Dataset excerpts
——

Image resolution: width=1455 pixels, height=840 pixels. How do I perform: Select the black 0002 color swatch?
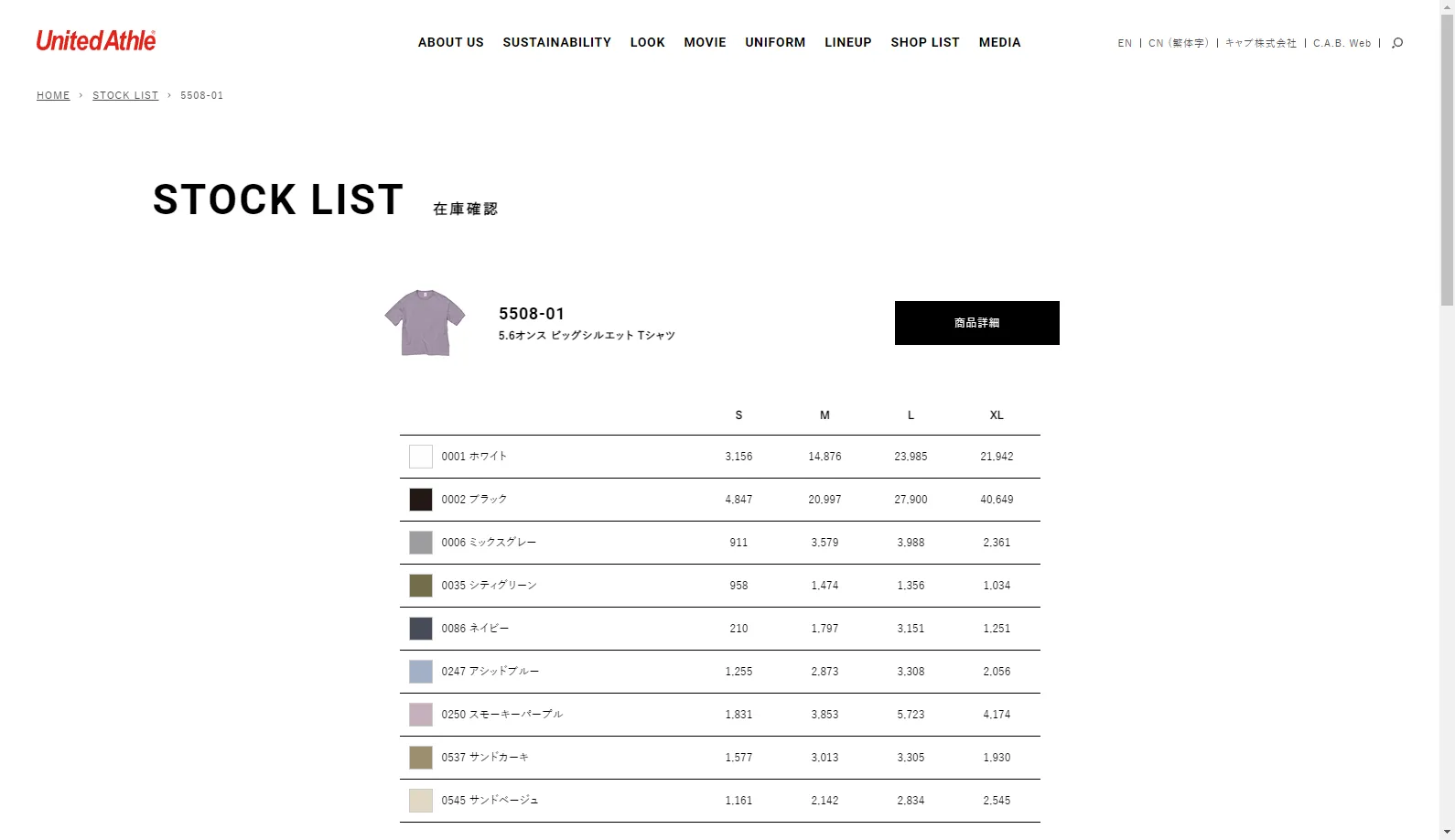point(421,500)
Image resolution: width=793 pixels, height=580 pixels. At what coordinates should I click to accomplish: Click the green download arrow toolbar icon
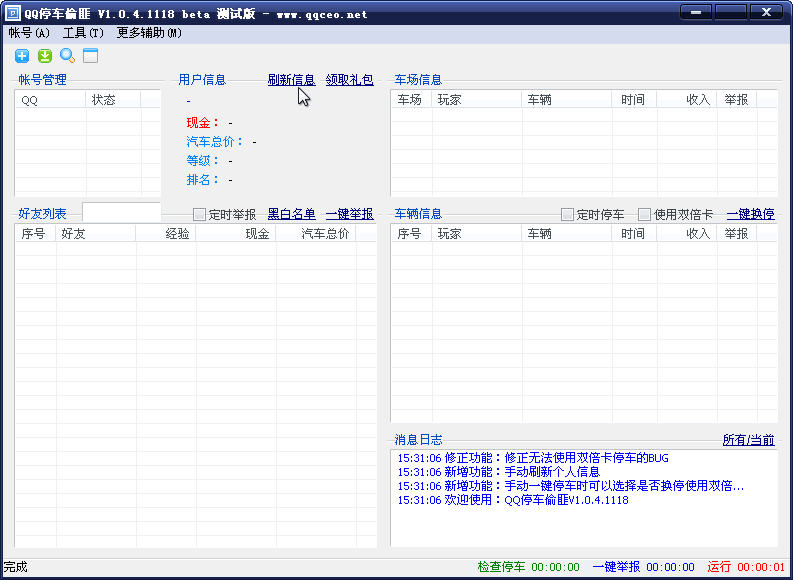[45, 56]
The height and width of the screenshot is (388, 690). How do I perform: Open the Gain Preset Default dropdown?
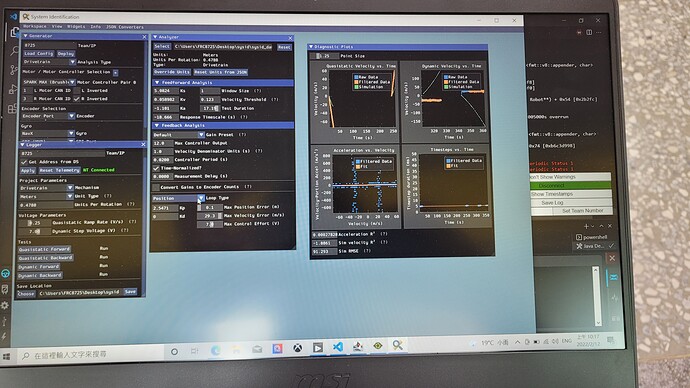179,135
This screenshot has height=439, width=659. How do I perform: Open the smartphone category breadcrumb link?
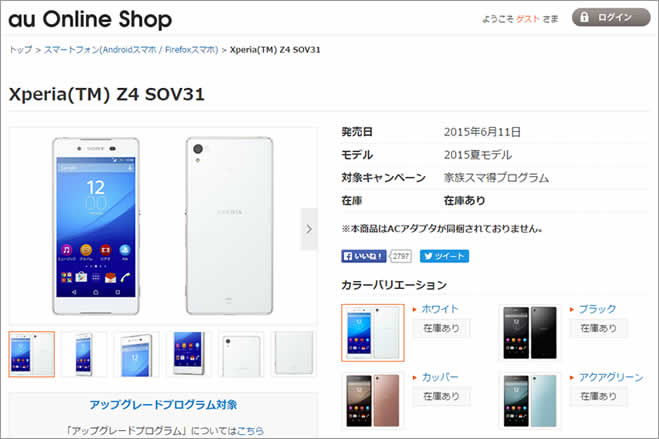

——

_AIM OF THE EXERCISE_.
From the line containing "The height and" down to the last line of the entries above, copy each line exactly and nothing more. Leave pictures out.

_OUTPUT OF THE TASK_.
The height and width of the screenshot is (388, 690). How do I perform: Open the Gain Preset Default dropdown?
179,135
This screenshot has height=439, width=659. How do I perform: Open the smartphone category breadcrumb link?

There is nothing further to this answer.